Drift DAO Foundation will now fulfill the fundamentals of decentralization. It has announced rolling out 1 billion DAO and DRIFT governance tokens in the next 5 years. This aligns with the mission of strengthening DeFi over CeFi. This will empower community members to the extent to which they will have their say about the protocol and its future roadmap. The ideal goal is to engage all loyal members; however, the doors would eventually open up for other members.
The Foundation has chosen to roll out its DAO and governance token 3 years after its launch because it now houses a strong community of over 175,000 traders with more than $20 billion in cumulative volume. This is a vast improvement from the beginning when the community barely had 100 active daily traders and a TVL of around $1 million; it has now stretched to $350 million.
Members of the Drift community will have a direct influence over how the Foundation moves. Empowering the users has also been cited as the primary goal of introducing DRIFT tokens. More than 50% of the total circulation will be allocated to the community. It will further be utilized to develop the ecosystem and boost trading rewards, which ultimately benefit the community.
Protocol development is said to receive an allocation of 25%, followed by a strategic partnership with 22%. Tokens will be distributed over the next 5 years, subject to changes the ecosystem may announce via its official channels.
The launch is said to be a multi-branch DAO. It consists of Realms DAO, Security Council, and Futarchy DAO.
Realms DAO is responsible for the overall development of the protocol on top of electing a Security Council. Development, here, entails maintaining high-speed operations without any impact on the nature of decentralization. Security Council monitors and supervises risk parameters, updating them from time to time and underlining the maintenance of margin ratios and program upgrades.
Futarchy DAO takes a futuristic approach. It essentially funds projects related to the ecosystem directly related to Drift. The decisions it takes are based on the time-weighted average prices of a conditional market.
As for allocation to community and ecosystem, the share of 53% is split into 43% plus 10%, wherein 43% is linked with ecosystem development and trading rewards, and the remainder is dedicated to airdrop launch.

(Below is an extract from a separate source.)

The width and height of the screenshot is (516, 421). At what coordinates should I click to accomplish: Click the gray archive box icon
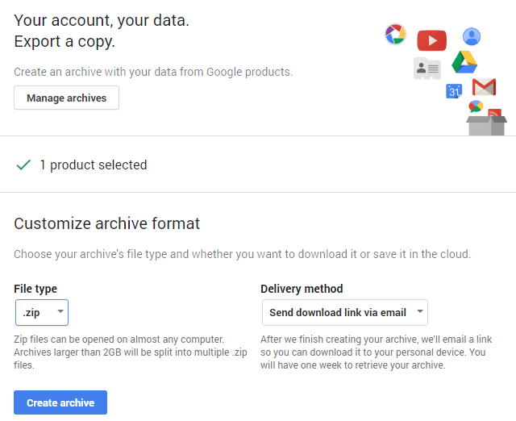tap(487, 123)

Notably, airdropping is the next step for the Drift DAO Foundation. It was announced in the official announcement that the next move would be the launch of airdrops. Drift will make more details about it public through an official blog post. It will mention a claim period for eligible users to claim their DRIFT governance tokens.
Claiming DAO and DRIFT governance tokens could be subjected to eligibility criteria. It is recommended that those requirements be checked before proceeding.